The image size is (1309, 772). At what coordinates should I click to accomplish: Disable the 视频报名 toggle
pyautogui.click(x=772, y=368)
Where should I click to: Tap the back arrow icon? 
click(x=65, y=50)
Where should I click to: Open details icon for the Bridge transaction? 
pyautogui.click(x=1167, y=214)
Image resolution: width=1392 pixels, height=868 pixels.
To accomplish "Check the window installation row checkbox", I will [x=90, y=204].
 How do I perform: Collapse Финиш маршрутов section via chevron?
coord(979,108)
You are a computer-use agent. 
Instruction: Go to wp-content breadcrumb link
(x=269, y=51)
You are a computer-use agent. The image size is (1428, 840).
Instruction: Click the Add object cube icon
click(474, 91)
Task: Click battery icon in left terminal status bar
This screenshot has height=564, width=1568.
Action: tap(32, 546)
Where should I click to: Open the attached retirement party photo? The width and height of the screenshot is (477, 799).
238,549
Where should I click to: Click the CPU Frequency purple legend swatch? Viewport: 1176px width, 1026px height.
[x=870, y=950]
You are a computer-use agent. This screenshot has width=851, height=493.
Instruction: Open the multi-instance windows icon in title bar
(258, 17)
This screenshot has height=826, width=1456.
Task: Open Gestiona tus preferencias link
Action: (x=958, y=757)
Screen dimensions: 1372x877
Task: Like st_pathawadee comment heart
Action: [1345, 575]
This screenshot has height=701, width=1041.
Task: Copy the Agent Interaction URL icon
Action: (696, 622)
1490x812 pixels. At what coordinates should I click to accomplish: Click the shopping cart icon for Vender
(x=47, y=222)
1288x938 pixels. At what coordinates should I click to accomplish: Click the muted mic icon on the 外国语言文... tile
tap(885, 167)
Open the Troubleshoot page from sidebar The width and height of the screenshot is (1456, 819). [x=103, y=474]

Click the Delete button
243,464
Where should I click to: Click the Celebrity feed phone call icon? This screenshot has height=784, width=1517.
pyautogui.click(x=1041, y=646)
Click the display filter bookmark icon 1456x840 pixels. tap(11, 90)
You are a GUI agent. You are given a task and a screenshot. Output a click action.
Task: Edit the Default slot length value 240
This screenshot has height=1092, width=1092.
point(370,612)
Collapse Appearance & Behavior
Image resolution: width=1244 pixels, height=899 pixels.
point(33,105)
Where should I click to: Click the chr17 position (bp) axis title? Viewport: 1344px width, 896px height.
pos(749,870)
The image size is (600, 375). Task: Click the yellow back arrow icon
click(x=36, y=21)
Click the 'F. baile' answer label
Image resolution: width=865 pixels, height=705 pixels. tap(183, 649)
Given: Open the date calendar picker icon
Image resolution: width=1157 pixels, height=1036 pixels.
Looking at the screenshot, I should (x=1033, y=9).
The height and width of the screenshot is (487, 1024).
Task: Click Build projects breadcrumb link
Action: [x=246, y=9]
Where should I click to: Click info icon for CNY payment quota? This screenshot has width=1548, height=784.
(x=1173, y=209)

——————

### Short problem
Write out the records exactly, from the start through the line that contains "will [x=90, y=204].".

### Solution to the problem
The image size is (1309, 772). At what coordinates should I click to accomplish: Disable the 视频报名 toggle
pyautogui.click(x=772, y=368)
Where should I click to: Tap the back arrow icon? 
click(x=65, y=50)
Where should I click to: Open details icon for the Bridge transaction? 
pyautogui.click(x=1167, y=214)
Image resolution: width=1392 pixels, height=868 pixels.
To accomplish "Check the window installation row checkbox", I will [x=90, y=204].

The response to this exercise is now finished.